Evaluating Voice Interaction Pipelines at the Edge

Smruthi Sridhar
Matthew Tolentino, University of Washington Tacoma

Abstract

With the releases of Alexa Voice Services and Google Home, voice-driven interactive computing has quickly become commonplace. Voice interactive applications incorporate multiple components including complex speech recognition and translation algorithms, natural language understanding and generation capabilities, as well as custom compute functions commonly referred to as skills. Voice-driven interactive systems are composed of software pipelines using these components. These pipelines are typically resource intensive and must be executed quickly to maintain dialogue-consistent la- tency; consequently, voice interaction pipelines are usually computed in the cloud. However, for many cases, cloud connectivity may not be practical and thus require these voice interactive pipelines be executed at the edge. In this paper, we evaluate the feasibility of pushing voice interaction pipelines to resource constrained edge devices.
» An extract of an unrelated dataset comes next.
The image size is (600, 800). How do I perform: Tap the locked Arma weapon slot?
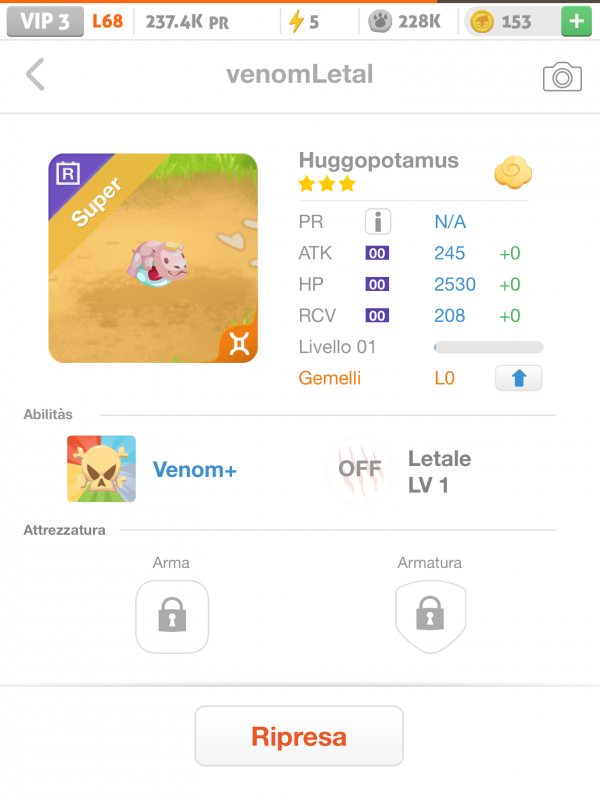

Driven by the goal of enabling voice-driven interfaces for first responders during emergencies when connectivity to the cloud is impractical, we characterize the end-to-end performance of a complete open source voice interaction pipeline for four different configurations ranging from entirely cloud-based to completely edge-based. We then identify and evaluate several optimizations, such as caching and customized acoustic models that enable voice-driven interaction pipelines to be fully executed at computationally-weak edge devices at lower response latencies than using high-performance cloud resources.